Robotic – These use batteries or an attached hose just like the wet/dry cleaners, but they’ll do all of the work independently of you. You tell it which part of your pool to clean and when. No need for a telescopic pool brush or anything else since they are programmed to head straight to the floor and do their job.
Suction Side – These suck up the dirtiest of all pool cleaners because you have to run water through them in order for them to start cleaning. They attach directly to your main drain so your only concern is adjusting that hose into an ideal spot that catches most of the debris without getting too close to the wall. These are also great for deep pools since most of them will attach to an external water hose that will push the cleaner deeper into your pool with each pass.
Pressure Side – Using pressure instead of suction, these cleaners attach directly to your main drain like the suction side cleaners but they’ll do all of their cleaning on their own. Since they’re running off of a pump connected to your main drain, there’s no need for that external water hose to push the cleaner into the pool. They can travel deep into larger pools but may be limited by how much debris they can suck up.
There are also caddy cleaners for pool walls that attach to your telescopic pool brush or even battery/motorized ones you push around the entire pool yourself. But since this article is about how to vacuum an above-ground pool without a pool pump, we’ll just talk about wet/dry cleaners and robotic cleaners.

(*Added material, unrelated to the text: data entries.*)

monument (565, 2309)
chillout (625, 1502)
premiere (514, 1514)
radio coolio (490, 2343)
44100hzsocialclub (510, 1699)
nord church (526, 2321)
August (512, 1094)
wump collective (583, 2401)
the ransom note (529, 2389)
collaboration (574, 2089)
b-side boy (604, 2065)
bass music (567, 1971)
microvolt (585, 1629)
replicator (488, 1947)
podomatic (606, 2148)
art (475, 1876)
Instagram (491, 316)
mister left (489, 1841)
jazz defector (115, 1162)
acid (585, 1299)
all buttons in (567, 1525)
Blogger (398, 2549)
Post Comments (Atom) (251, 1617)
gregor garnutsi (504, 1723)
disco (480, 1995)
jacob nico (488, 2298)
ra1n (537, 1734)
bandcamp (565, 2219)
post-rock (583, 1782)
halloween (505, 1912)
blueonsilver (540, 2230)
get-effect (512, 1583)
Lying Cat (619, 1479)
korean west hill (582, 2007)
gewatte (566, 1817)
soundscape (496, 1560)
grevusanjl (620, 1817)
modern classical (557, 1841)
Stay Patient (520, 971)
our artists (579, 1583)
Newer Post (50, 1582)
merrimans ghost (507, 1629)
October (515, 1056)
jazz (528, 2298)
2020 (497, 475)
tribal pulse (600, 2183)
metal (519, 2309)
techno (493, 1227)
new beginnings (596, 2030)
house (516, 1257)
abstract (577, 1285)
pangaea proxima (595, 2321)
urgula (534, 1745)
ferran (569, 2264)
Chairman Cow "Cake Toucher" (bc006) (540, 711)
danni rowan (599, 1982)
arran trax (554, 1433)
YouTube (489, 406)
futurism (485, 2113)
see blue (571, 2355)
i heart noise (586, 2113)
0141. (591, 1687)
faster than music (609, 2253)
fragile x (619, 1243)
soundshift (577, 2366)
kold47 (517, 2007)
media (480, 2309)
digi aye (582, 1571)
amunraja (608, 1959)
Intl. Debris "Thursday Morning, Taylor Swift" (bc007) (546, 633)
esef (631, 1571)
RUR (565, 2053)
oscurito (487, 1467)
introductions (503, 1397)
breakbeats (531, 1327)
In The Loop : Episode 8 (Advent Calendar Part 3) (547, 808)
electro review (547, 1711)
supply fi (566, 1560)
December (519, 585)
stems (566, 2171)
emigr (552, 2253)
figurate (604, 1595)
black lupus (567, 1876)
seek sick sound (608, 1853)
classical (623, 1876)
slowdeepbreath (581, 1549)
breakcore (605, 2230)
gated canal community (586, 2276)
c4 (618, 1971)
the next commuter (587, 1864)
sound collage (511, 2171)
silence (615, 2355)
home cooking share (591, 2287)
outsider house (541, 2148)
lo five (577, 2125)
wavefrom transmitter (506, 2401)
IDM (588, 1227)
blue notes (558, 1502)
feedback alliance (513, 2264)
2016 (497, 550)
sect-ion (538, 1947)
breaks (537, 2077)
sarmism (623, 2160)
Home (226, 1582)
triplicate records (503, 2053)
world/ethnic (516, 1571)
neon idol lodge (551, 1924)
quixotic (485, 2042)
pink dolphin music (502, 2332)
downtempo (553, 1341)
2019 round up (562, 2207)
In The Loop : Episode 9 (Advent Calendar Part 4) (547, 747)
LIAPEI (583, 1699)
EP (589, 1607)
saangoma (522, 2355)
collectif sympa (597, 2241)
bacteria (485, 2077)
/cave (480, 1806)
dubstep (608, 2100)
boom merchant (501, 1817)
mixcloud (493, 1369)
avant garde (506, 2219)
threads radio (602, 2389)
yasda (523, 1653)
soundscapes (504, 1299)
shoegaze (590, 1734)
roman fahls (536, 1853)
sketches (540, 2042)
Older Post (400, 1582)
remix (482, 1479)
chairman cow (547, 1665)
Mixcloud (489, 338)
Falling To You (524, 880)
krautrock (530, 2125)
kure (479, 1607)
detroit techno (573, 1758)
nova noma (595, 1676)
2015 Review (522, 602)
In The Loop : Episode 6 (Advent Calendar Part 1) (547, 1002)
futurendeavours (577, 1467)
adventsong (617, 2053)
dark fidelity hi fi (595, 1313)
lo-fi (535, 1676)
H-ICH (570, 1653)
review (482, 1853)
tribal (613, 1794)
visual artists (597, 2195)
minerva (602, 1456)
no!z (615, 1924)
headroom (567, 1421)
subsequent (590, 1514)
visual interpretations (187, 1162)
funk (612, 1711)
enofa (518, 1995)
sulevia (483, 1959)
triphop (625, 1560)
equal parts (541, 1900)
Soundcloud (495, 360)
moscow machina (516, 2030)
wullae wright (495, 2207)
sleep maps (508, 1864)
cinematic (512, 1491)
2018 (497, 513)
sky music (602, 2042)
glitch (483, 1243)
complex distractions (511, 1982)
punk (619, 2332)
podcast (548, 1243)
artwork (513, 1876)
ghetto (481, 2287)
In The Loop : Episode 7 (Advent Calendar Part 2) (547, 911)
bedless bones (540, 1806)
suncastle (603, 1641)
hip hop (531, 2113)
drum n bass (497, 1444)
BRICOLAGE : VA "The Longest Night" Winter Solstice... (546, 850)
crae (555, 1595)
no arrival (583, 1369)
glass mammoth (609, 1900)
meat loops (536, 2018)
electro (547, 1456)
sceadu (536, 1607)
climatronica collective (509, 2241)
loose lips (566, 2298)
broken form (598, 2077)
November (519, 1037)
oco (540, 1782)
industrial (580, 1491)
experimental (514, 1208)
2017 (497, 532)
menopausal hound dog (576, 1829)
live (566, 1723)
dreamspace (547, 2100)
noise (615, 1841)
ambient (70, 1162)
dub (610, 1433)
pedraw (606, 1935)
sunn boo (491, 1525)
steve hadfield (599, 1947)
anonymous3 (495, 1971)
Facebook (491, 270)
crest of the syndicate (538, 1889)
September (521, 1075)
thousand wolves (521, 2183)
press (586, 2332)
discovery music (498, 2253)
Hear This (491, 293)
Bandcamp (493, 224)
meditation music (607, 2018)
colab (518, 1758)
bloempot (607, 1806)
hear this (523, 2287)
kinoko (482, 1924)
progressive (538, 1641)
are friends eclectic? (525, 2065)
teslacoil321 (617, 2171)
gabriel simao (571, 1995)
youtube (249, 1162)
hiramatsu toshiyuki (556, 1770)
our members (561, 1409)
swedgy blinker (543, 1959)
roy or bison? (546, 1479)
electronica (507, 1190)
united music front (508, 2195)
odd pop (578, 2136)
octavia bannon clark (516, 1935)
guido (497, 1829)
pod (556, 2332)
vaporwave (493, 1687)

Types of Aboveground Pools:
Above-ground pools are usually much larger than inground ones so it’s important to know what type you have so you can properly clean the bottom. The only difference is whether or not your pool has an internal or external drain where the pool vacuum attaches. If it’s external, then you have a larger bottom to clean and you can use any cleaning method since the water level won’t matter as much. But if your drain is internal, you’ll want to plan accordingly to what kind of cleaner you’re going to use so that the water level doesn’t change when cleaning.
Vacuuming your pool floor and walls is essential to keeping your pool clean, but that doesn’t mean you should be doing it every day. I recommend once a week whether or not you have kids leaving crap floating in the pool all of the time (shout out to the parents reading this). If you do have a lot of kids or your filter isn’t filtering the crap out every time you turn it on, then you should vacuum daily.

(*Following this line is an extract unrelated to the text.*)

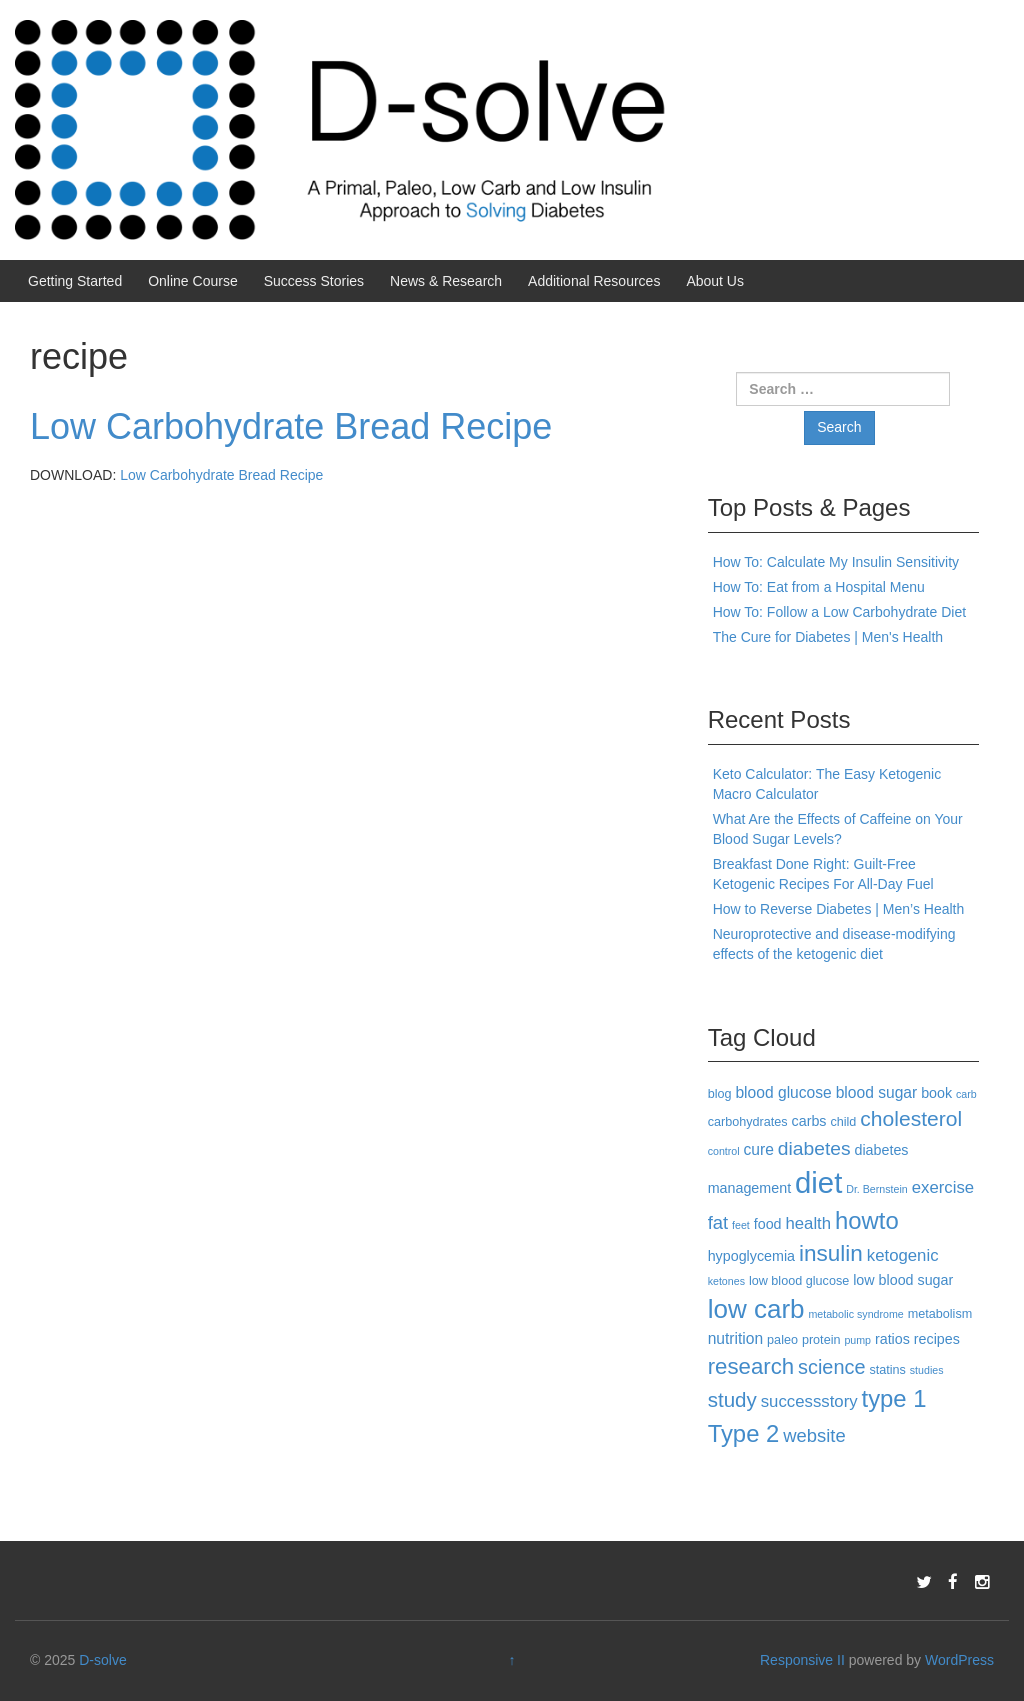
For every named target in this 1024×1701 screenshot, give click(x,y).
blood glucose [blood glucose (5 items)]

Let’s recap the basic Methods of Vacuuming:
There are three main ways to get the dirtiest of all pool cleaners off of your floor and sides (in order from worst to best):
- Let gravity do its job.
- Use a telescopic pool brush to push it into the main drain while siphoning the cleaner off with your pool’s filter system.
- Hook up that pressure side cleaner and let it clean all of your dirt for you (recommended method).
Cleaning the bottom of your pool is a necessary but tedious task. Fortunately, there are many different methods you can use to do this without a pump depending on how deep and wide your pool is as well as what type of cleaner you’re using.
If you don’t have access to an external water hose or if it’s just too difficult for any other reason, we recommend that you try one of the wet suction cleaners first since they’ll pick up those little particles with no problem at all.
The downside? They won’t clean deeply like some other types so keep in mind where debris tends to accumulate when deciding which method will work best for your needs!